■ **Extracto de página**:
☆ ☆ ☆ ☆ ☆
Tambien deseo tener información sobre las cajas de union para las celdas de carga.
Es verdad que estas arreglan si las celdas estan desbalanceadas?

Gracias


----------



## thors (Feb 22, 2007)

revisa

https://www.forosdeelectronica.com/f12/inspeccion-nivel-llenado-botellas-5483/


----------



## mhmontoyac (Feb 22, 2007)

gracias por la información, pero además de esto necesito saber como se toma el peso, es decir, si se hacen varias medidas y se promedian, y además si es necesario cambiar las celdas de carga que tengo (HBM BLC)gracias


----------



## thors (Feb 23, 2007)

la confiabilidad del pesaje dependera bastante del porcentaje de error que determines y
deberas trabajar en lograr determinar las variaciones de lo que peses ...... en ocaciones 
los envases producen variaciones importantes en el peso bruto , asi como la humedad que adsorven ........

si traabajas con algun sistema programable puedes generar que este promedie los primeros productos e internamente haber fijado una banda de error 

suerte


----------



## chuko (Feb 24, 2007)

Exactamente que es lo que necesitas pesar. ¿Es algun proceso de dosificación que solamente se deba realizar por pesaje?


----------



## mhmontoyac (Feb 25, 2007)

Estoy trabajando en una licorera

Tengo que pesar cajas con botellas, con el chasis de una maquina vieja que pesaba, pero el problema es que como la velocidad por la que pasa el producto es muy grande entonces quiero saber que celdas tienen una rapida respuesta.


----------
☆ ☆ ☆ ☆ ☆
■ **Listado de datos**:
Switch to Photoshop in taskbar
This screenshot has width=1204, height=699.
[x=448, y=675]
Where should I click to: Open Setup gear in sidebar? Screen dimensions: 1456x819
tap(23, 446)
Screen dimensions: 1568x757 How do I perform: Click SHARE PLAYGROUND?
☆ ☆ ☆ ☆ ☆
■ **Objetivo**:
Cambia en el extracto sobre celdas de carga el pasaje de "## mhmontoyac (Feb 25, 2007)" a "una rapida respuesta." y pon "embotelladora" en lugar de "licorera".

■ **Ejercicio resuelto**:
## mhmontoyac (Feb 25, 2007)

Estoy trabajando en una embotelladora

Tengo que pesar cajas con botellas, con el chasis de una maquina vieja que pesaba, pero el problema es que como la velocidad por la que pasa el producto es muy grande entonces quiero saber que celdas tienen una rapida respuesta.